Aliyun Linux 2 provides the weight-based throttling feature (blk-iocost) based on the cost model since the kernel version 4.19.81-17.al7.x86_64. blk-iocost improves the weight-based disk throttling feature of the I/O subsystem (blkcg) within a kernel. Both cgroup v1 and cgroup v2 interfaces support blk-iocost in Aliyun Linux 2. This topic describes the interfaces that implement throttling.

Interface description

Interface Description Configuration item
cost.qos

A read/write interface whose file is only stored in the root group of blkcg. The full name of the file is blkio.cost.qos in cgroup v1 and io.cost.qos in cgroup v2. This interface provides the blk-iocost feature and limits the rate of I/O quality of service (QoS) based on the latency weight.

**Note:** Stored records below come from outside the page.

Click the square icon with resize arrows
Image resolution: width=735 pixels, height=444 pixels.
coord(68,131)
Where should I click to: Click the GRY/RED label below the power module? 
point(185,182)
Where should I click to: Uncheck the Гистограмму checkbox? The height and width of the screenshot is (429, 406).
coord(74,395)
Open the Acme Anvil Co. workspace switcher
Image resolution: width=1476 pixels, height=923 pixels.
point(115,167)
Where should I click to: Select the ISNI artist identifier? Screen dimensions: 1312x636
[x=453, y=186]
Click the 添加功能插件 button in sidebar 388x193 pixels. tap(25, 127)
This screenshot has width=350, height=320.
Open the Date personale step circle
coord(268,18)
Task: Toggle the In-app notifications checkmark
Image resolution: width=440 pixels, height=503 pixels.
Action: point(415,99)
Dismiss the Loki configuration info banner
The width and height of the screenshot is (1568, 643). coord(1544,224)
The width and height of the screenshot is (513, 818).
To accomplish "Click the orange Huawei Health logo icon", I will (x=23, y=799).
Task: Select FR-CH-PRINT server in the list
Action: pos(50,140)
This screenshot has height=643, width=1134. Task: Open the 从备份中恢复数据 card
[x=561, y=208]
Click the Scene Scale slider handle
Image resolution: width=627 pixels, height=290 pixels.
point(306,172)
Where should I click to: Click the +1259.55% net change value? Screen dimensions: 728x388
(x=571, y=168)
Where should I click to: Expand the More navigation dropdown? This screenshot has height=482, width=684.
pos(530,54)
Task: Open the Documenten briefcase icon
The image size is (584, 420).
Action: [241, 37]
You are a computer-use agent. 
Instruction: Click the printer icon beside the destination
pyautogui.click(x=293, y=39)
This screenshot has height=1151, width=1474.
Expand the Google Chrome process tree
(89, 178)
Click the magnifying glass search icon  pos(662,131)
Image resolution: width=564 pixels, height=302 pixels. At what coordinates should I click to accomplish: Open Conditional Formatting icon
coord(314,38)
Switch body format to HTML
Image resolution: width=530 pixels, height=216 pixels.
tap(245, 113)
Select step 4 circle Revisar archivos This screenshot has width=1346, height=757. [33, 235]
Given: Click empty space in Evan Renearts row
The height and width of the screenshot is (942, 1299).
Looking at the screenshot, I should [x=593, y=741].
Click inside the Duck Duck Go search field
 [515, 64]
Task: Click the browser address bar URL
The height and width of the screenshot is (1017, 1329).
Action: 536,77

After blk-iocost is enabled, the kernel calculates the proportion of requests that exceed the read and write latency rlat|wlat to all requests. When the proportion is greater than rlat|wlat, the kernel considers the device saturated and reduces the number of requests sent to the disk. By default, the value of rlat|wlat is set to 0, indicating that the rlat|wlat feature is disabled.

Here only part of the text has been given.